• RECORDS FOR THIS EXERCISE
++++++++++++++++++++

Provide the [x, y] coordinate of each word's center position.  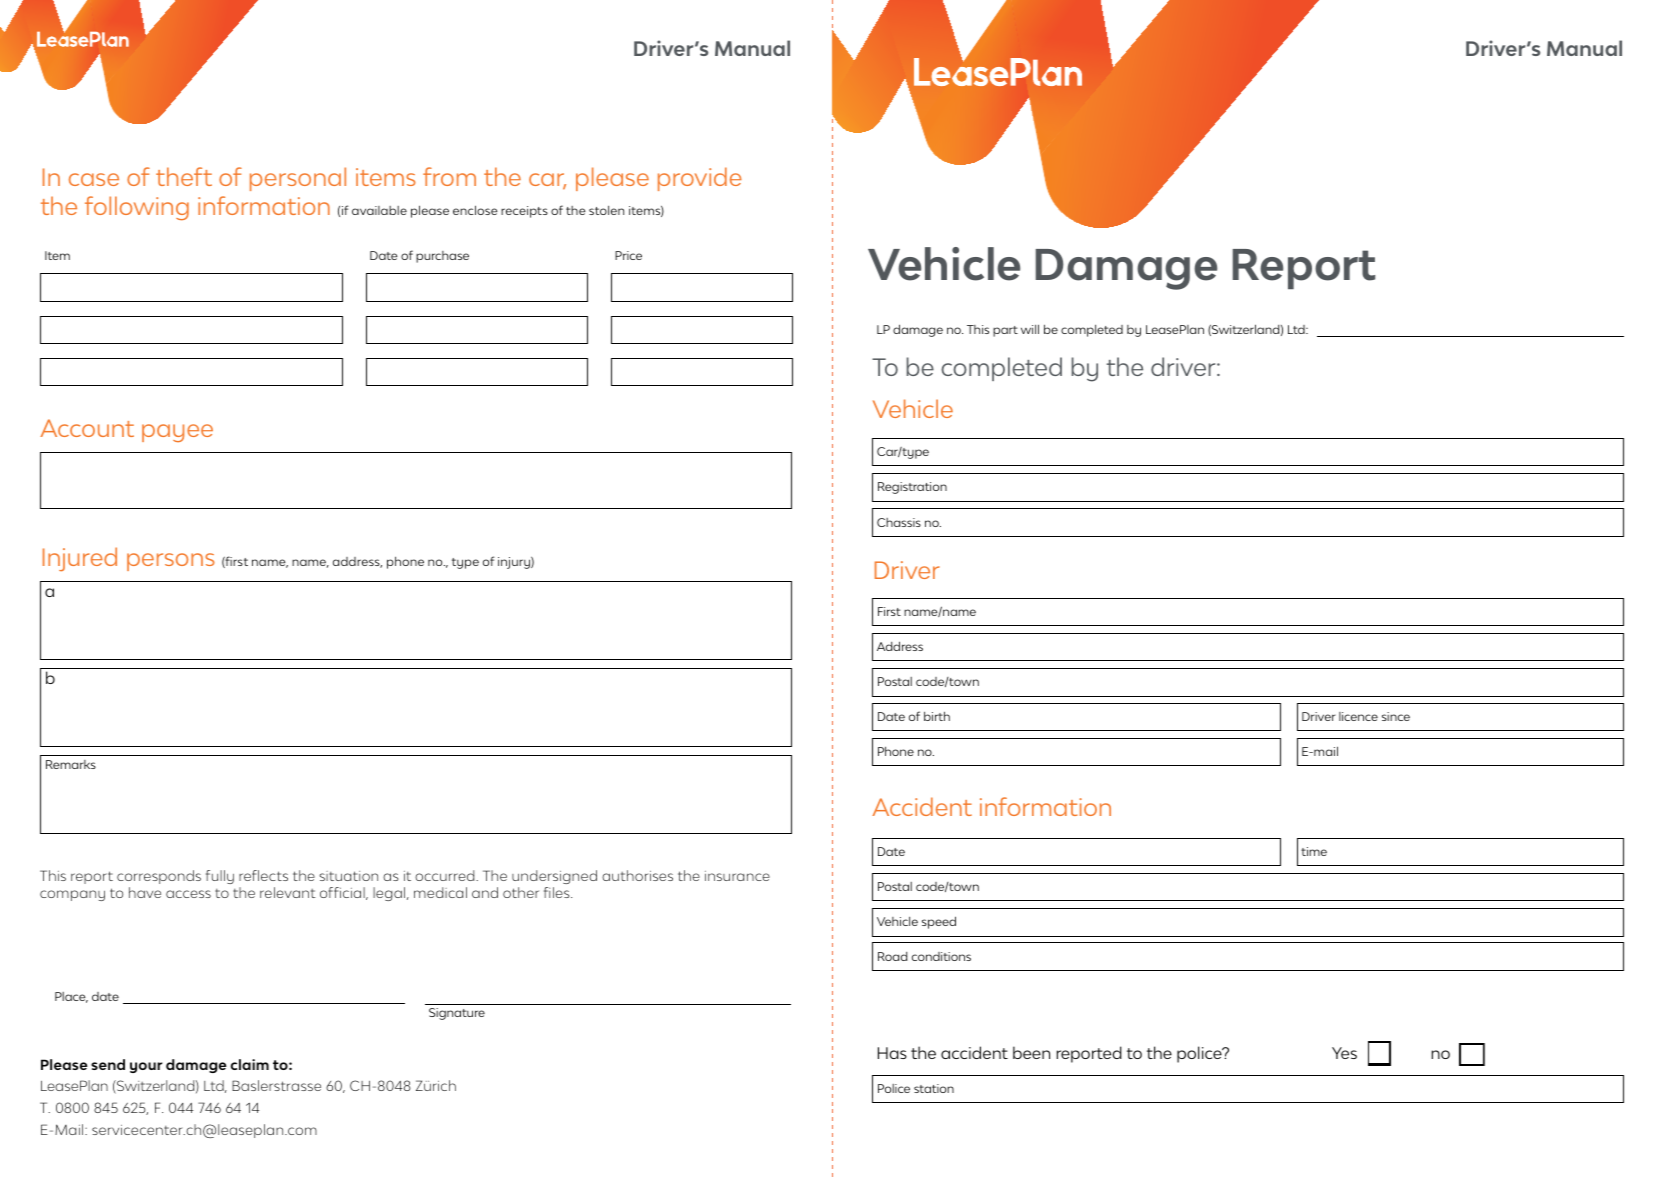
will [1030, 329]
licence [1358, 716]
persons [171, 562]
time [1314, 851]
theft [184, 176]
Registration [912, 488]
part [1005, 331]
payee [177, 433]
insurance [737, 876]
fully [220, 877]
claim [250, 1064]
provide [700, 179]
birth [937, 716]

++++++++++++++++++++

• WHAT YOU SHOULD DO
Copy every line of the records above without changes, and leave out the pictures.

• SOLUTION
Provide the [x, y] coordinate of each word's center position.  
will [1030, 329]
licence [1358, 716]
persons [171, 562]
time [1314, 851]
theft [184, 176]
Registration [912, 488]
part [1005, 331]
payee [177, 433]
insurance [737, 876]
fully [220, 877]
claim [250, 1064]
provide [700, 179]
birth [937, 716]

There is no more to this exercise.